Before attempting the molecular replacement calculation, you should first gather information about your data and your crystal. The following steps are advisable:
- Examine the experimental data. Use the "Convert intensties to SFs" task from the data processing module to detect twinning, and the Validate model and/or data task from the validation module to examing the quality of the data.
- Estimate the contents of the assymetric unit. Run the "Cell content analysis" task to predict the number of molecules in the asymmetric unit. If multiple molecules are predicted, then investigate non-crystallographic symmetry:
- Run the "MolRep" or "Self RF in polars" tasks to perform a self-rotation function.
- Check for translational NCS using the "Analyse data for MR" task or the "Validate model and/or data" task from the validation module.
- Make a good search for homologous search models. Perform a sequence similarity search of the PDB for suitable models. You may need to try multiple model, since conformations may differ.
- If a good model is found, consider modifying it to match the expected sequence using the "Create search model" task.

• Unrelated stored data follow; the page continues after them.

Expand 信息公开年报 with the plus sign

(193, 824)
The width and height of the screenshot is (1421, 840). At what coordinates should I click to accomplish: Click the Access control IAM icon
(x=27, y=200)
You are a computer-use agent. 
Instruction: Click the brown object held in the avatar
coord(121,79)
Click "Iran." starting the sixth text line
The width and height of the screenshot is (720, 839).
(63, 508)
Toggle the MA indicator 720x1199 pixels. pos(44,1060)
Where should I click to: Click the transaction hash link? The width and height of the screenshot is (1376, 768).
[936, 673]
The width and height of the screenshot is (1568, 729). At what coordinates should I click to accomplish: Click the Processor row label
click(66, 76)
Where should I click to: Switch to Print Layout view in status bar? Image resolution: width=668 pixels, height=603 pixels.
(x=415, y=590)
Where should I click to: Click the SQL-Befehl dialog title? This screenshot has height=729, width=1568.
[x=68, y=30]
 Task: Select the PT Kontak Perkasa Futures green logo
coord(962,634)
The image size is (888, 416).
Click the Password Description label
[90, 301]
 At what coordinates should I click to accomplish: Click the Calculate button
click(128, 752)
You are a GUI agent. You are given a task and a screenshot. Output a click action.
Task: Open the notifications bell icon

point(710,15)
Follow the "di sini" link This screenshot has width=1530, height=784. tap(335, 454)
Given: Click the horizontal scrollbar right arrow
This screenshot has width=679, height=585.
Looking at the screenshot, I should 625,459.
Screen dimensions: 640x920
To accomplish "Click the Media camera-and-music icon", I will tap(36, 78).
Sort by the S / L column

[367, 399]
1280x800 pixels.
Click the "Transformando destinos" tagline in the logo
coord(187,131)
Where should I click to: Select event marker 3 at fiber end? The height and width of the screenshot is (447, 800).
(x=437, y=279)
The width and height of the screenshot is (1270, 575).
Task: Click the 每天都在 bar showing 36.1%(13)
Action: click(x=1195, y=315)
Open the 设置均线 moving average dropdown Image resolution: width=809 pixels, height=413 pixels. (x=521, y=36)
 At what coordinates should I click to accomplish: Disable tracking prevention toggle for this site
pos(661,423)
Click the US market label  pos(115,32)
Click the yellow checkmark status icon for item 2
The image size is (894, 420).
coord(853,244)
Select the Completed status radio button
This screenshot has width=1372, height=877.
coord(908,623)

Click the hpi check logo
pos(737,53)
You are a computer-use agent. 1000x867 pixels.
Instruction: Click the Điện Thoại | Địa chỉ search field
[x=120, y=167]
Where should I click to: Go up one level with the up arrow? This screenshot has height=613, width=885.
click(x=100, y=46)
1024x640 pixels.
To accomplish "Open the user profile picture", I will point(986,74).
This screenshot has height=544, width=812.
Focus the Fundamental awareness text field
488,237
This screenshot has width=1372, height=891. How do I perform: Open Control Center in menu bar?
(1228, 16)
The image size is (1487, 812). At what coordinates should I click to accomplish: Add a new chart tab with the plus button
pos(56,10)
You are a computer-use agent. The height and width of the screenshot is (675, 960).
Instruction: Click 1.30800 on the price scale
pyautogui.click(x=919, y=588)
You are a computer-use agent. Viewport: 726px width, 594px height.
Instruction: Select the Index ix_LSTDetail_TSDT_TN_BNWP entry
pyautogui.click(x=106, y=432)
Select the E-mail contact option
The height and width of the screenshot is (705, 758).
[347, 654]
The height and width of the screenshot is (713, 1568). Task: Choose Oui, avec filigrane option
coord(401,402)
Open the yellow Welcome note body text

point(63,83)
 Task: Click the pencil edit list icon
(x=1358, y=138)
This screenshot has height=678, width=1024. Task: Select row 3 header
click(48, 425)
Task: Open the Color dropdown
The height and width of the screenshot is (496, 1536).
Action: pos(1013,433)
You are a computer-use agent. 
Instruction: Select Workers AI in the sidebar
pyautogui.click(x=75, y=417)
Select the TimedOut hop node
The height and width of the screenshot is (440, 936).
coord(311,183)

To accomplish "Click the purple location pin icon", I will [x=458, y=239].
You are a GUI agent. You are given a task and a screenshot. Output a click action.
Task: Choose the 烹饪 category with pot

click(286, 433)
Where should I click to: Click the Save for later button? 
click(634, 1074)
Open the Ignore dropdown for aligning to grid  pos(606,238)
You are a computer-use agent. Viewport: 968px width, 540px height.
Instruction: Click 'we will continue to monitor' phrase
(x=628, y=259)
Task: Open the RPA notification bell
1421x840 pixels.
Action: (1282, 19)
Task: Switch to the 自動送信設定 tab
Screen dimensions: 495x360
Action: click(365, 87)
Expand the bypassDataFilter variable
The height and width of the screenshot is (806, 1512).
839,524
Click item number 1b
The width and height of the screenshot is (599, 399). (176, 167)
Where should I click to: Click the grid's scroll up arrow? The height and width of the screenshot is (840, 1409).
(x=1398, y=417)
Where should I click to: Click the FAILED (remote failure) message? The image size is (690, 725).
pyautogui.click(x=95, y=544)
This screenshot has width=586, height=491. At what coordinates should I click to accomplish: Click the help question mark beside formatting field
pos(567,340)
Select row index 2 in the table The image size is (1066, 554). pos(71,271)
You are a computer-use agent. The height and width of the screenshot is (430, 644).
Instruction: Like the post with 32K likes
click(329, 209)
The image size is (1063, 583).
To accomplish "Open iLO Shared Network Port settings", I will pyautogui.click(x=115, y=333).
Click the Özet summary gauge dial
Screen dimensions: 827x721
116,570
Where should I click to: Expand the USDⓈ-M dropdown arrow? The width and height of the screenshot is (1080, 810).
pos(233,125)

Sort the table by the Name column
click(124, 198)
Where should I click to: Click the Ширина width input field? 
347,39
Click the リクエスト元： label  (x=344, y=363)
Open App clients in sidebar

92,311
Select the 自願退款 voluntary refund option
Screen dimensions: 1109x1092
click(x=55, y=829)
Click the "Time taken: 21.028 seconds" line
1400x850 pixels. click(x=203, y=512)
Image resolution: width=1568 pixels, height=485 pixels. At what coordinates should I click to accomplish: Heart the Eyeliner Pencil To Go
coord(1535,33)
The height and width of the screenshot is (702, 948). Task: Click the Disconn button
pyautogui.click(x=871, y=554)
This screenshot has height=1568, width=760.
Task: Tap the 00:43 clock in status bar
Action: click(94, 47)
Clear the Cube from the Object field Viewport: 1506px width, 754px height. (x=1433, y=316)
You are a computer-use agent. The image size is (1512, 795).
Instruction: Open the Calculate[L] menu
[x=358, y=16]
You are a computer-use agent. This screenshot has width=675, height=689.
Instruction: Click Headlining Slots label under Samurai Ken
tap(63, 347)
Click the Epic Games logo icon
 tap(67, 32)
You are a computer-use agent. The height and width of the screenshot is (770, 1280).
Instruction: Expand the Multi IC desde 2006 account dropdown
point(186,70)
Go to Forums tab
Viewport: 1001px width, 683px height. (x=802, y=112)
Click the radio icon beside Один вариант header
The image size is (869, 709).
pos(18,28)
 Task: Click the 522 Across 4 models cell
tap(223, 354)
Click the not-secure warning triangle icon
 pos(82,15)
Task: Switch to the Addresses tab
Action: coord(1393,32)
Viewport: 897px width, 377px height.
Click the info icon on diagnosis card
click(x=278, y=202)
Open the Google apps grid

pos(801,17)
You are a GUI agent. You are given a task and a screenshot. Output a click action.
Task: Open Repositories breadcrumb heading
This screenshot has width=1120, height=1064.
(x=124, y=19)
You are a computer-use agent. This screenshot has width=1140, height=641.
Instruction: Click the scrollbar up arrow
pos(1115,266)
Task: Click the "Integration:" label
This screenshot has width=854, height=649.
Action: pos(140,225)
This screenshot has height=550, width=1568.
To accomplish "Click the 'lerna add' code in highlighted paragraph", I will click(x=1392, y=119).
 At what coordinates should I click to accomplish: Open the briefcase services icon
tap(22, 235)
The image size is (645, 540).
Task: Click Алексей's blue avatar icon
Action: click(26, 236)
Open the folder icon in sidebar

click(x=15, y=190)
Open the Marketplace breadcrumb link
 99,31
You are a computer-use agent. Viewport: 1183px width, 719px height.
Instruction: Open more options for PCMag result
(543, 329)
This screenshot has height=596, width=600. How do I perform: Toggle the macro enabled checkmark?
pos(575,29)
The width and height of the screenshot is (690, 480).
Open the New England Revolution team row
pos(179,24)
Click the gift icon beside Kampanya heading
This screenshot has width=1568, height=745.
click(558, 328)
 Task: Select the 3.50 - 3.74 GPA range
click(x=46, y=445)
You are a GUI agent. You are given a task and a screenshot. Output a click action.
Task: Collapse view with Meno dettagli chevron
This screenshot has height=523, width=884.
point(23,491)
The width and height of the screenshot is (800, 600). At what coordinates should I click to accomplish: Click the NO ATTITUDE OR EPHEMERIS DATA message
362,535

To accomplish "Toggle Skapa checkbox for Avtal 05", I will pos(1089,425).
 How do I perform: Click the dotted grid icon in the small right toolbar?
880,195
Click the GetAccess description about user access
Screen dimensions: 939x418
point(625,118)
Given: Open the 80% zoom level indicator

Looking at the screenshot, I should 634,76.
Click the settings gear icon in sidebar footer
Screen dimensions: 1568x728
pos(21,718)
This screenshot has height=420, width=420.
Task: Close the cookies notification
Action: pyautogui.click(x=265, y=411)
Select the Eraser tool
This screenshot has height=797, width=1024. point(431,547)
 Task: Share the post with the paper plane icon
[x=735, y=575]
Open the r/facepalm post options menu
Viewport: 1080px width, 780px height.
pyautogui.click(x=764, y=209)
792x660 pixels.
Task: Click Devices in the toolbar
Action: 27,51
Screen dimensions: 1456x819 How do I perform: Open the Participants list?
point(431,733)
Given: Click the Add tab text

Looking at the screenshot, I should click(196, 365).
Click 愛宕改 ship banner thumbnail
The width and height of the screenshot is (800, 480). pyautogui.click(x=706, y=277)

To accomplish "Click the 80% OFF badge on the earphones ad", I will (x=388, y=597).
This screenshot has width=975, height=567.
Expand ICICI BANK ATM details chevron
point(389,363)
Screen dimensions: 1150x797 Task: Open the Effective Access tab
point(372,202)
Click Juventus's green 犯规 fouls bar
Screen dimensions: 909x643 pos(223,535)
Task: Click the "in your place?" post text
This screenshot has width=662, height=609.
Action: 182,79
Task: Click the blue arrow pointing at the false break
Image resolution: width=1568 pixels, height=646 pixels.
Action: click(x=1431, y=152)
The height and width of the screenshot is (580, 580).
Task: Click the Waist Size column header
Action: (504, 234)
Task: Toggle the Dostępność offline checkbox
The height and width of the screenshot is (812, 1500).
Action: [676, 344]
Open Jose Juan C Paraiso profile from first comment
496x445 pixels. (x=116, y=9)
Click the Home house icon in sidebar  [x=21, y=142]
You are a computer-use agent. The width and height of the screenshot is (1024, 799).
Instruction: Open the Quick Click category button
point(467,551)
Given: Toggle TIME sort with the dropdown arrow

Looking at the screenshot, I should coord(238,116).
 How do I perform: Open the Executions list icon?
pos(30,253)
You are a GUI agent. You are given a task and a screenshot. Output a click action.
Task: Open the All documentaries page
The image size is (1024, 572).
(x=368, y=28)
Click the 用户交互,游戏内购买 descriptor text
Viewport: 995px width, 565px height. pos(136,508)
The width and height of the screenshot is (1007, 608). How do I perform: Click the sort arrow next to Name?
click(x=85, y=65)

Automated MR will do the later of these steps, but you should always perform the first two steps.
[edit] Automated molecular replacement tools in CCP4
CCP4 provides the following tools for automated molecular replacement:
- Automated molecular replacement with MrBump:
Mr Bump is an automated scheme for Molecular Replacement. Given a target sequence and experimental structure factors, it will search for homologous structures, create a set of suitable search models from the template structures, do molecular replacement, and test the solutions with some rounds of restrained refinement.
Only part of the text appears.